No había soltado la mano de Adela, y los dos jóvenes se miraban ahora intensamente a los ojos. El guardó silencio, esperando una respuesta.
-Adiós, señor Ludlow -dijo Adela-. ¡Que Dios le bendiga! -y se dispuso a retirar la mano; pero él lo impidió.
-¿Somos amigos? -inquirió.
-¡Amigos de tres horas! -exclamó Adela, encogiéndose de hombros.
Ludlow la miró con cierta dureza.
-Nuestra despedida podía al menos haber sido dulce -comentó él-; ¿por qué convertirla en amarga, señorita Moore?
-Si es amarga, ¿por qué quiere cambiarla?
-Porque no me gustan las cosas amargas.
Ludlow había alcanzado a entrever la verdad -esa verdad que el lector ha vislumbrado- y se quedó allí, emocionado y molesto al mismo tiempo.
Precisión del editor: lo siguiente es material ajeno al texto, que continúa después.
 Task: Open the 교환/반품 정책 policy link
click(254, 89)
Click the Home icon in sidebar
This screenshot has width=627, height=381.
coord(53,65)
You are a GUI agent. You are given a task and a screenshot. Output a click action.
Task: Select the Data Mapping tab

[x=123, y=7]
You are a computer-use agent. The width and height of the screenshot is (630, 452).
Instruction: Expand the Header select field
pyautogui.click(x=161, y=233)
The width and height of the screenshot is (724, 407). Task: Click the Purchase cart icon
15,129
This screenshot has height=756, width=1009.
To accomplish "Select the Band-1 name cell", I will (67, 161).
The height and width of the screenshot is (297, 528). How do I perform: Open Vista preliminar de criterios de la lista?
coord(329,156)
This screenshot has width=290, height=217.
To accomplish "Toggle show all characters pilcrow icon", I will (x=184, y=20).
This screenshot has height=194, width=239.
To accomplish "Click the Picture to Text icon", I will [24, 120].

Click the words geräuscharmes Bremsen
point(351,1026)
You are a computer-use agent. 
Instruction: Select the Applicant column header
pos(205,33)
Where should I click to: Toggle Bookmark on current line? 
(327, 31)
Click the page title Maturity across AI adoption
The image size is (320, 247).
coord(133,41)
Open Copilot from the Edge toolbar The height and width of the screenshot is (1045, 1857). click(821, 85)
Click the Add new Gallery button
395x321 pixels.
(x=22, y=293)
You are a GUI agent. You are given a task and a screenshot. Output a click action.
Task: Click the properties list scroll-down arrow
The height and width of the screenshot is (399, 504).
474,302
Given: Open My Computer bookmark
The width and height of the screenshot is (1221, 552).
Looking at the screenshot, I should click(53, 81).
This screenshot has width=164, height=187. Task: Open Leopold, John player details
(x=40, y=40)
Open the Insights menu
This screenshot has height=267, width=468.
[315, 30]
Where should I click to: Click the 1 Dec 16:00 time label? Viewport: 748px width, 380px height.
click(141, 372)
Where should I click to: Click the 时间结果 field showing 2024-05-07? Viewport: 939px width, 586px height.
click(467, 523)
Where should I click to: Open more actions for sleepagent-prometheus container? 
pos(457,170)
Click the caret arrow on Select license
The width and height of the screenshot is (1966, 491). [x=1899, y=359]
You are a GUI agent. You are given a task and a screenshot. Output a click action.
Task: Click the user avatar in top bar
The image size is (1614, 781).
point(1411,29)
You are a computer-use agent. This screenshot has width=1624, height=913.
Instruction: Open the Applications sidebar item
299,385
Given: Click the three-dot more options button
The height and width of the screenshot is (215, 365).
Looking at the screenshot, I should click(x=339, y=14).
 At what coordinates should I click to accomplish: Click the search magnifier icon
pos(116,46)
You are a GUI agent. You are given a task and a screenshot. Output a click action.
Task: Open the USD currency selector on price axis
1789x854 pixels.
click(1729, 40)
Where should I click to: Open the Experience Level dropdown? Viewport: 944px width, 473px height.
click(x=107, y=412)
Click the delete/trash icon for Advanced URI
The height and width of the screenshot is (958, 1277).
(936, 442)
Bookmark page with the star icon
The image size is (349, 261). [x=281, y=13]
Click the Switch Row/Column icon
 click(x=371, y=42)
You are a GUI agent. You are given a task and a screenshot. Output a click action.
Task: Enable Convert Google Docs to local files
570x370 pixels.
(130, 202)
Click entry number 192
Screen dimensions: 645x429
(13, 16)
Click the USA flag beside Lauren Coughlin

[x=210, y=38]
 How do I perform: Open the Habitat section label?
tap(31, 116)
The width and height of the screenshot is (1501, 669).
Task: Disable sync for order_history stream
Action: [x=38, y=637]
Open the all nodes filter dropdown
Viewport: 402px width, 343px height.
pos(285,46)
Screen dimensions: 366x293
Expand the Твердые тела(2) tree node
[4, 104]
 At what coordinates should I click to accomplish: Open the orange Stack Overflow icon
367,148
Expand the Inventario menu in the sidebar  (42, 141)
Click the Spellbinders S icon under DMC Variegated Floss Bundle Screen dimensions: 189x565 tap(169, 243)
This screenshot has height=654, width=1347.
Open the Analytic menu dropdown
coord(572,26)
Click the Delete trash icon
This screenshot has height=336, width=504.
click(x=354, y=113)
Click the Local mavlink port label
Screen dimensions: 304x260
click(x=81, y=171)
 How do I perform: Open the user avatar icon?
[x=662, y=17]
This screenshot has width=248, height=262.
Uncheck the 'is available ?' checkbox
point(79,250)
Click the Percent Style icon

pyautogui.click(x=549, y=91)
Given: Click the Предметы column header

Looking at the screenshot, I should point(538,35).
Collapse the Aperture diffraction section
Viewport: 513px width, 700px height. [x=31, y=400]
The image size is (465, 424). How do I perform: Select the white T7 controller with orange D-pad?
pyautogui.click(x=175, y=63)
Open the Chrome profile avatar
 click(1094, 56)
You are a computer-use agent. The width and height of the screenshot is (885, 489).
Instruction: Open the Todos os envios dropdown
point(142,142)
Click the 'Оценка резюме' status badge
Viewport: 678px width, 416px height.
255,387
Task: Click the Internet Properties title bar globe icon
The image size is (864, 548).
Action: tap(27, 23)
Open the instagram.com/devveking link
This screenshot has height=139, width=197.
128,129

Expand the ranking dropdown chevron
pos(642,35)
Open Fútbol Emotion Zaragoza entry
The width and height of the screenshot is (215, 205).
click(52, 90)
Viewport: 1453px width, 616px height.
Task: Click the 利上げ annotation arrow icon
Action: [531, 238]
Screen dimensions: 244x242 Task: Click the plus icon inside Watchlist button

No sólo tenía un corazón, también una conciencia. «No es culpa mía», murmuró a esta última. Pero fue incapaz de añadir, de forma coherente, que sí era su desgracia. Sería muy heroico, muy poético, muy caballeroso, perder su barco de vapor, y sintió que estaría justificado hacerlo... por la insinuación de un hecho. Pero el motivo aquí era menos que un hecho: una idea; menos que una idea: una mera intuición. «Ha sido una pequeña y hermosa aventura romántica -pensó-. ¿Por qué estropearla? Jamás he conocido a una mujer como ella, y haber tenido la suerte de verla así... ¡es suficiente para mí!» Se llevó a los labios la mano de la joven, la besó y, después de soltarla, alcanzó la puerta y salió a grandes zancadas del jardín.